Early Diagnosis of Tuberous Sclerosis Complex: Prenatal Diagnosis

Abstract

Background and purpose: Strong emphasis has been placed recently on early (4 postnatal months) detection of tuberous sclerosis complex and the introduction of antiepileptic treatment before seizure onset. This objective can be achieved prenatally: Cardiac rhabdomyomas and the major diagnostic tuberous sclerosis complex sign are detected during fetal ultrasound, and prenatal MR imaging allows detection of cerebral major manifestations: cortical tubers, subependymal nodules, and subependymal giant cell astrocytomas.

Materials and methods: We retrospectively reviewed 50 fetuses with ultrasound-detected cardiac tumors at 19-36 gestational weeks (median, 31 weeks). MR imaging with the use of 1.5T scanners was performed at 24-37 gestational weeks (median, 34 weeks).
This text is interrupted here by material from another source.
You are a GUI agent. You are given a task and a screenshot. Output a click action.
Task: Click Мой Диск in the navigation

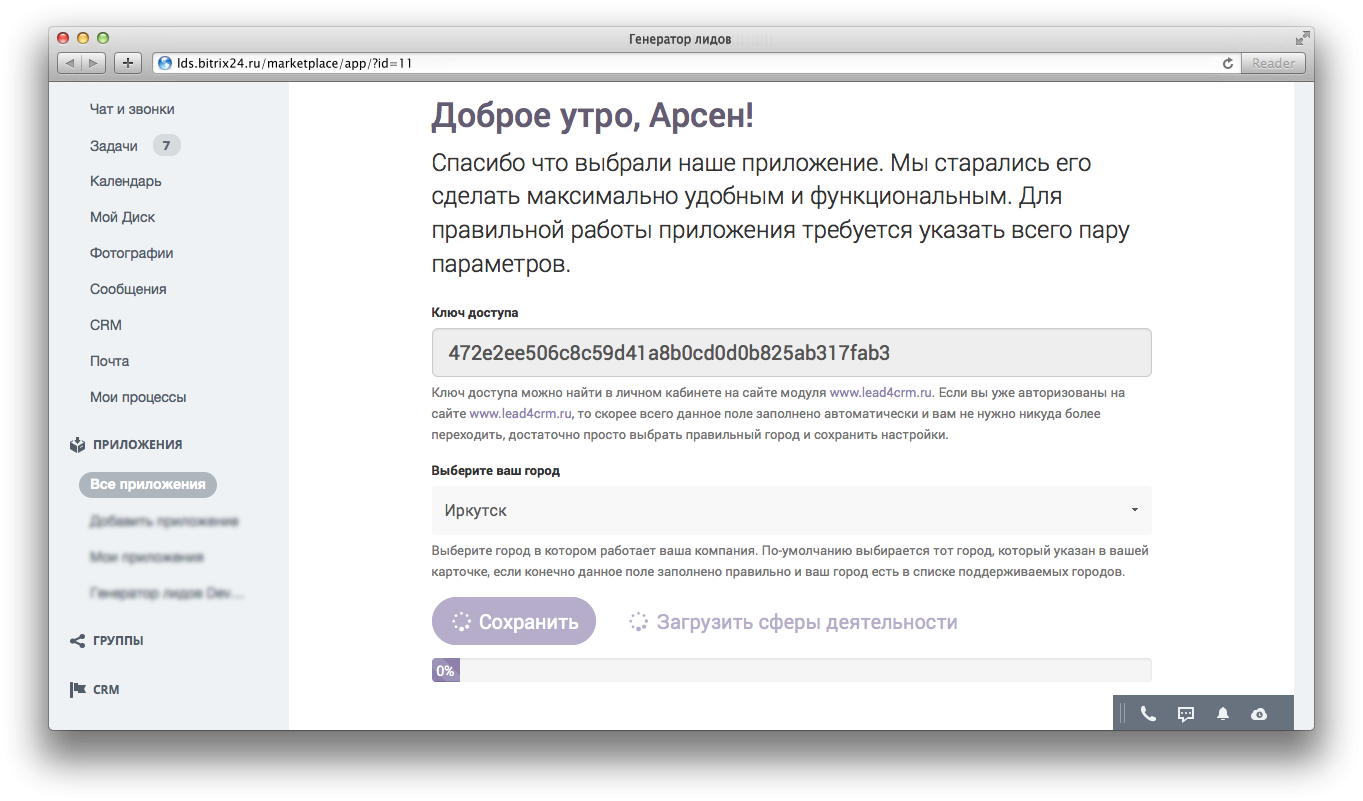(x=121, y=217)
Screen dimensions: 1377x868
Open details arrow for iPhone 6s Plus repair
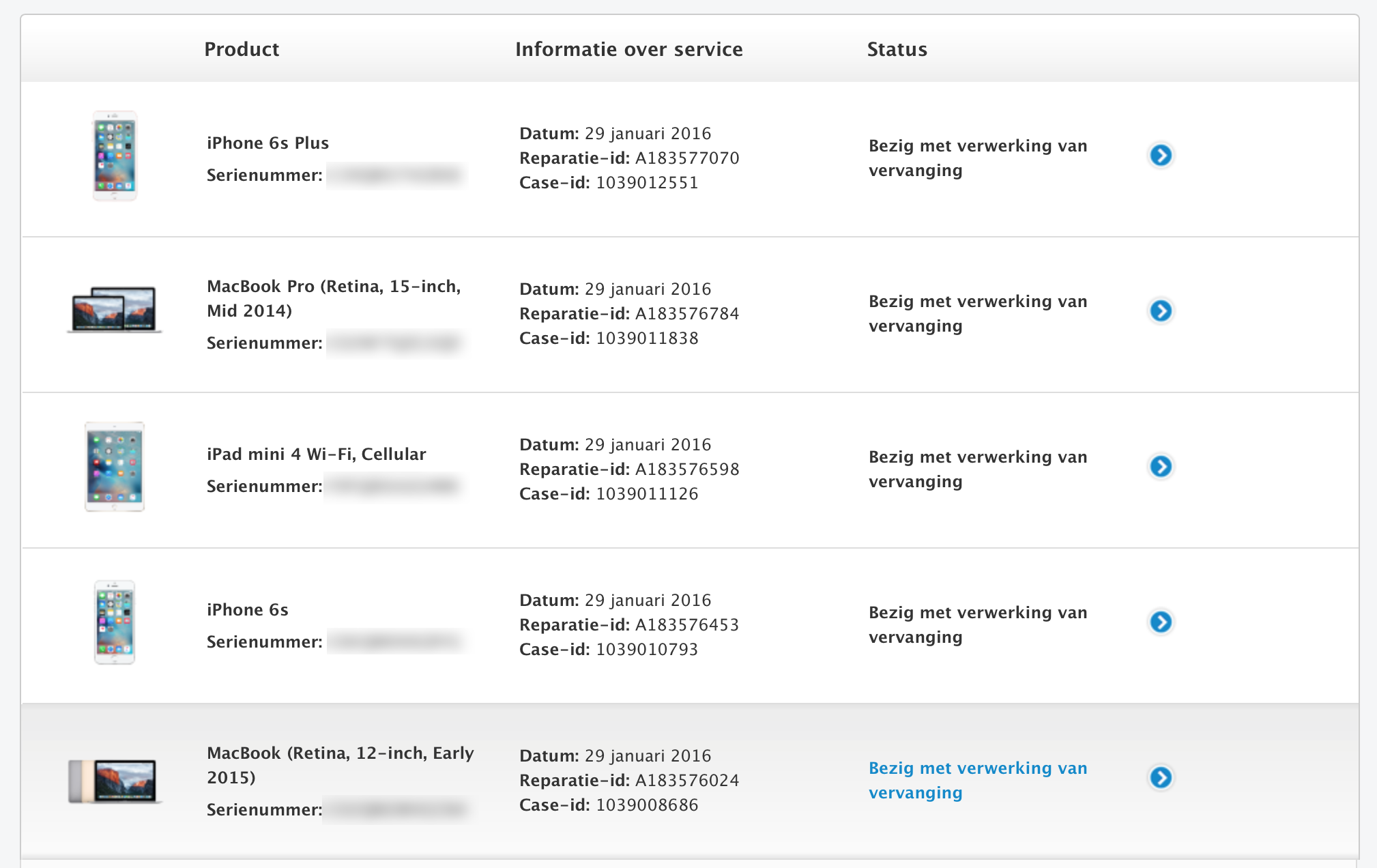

Results: In 11 fetuses (22%), cardiac tumors remained the only criterion. In remaining 39 fetuses (78%), MR imaging revealed a prenatal diagnosis of tuberous sclerosis complex, having shown an additional 1-3 major criteria: subependymal nodules in all cases (39/39 = 100.0%), subependymal giant cell astrocytomas in 6 (6/39 = 15.4%), and cortical tubers in 24 (24/39 = 61.5%). Radial migration lines and cerebellar tuber, not published so far, were shown in 1 case each.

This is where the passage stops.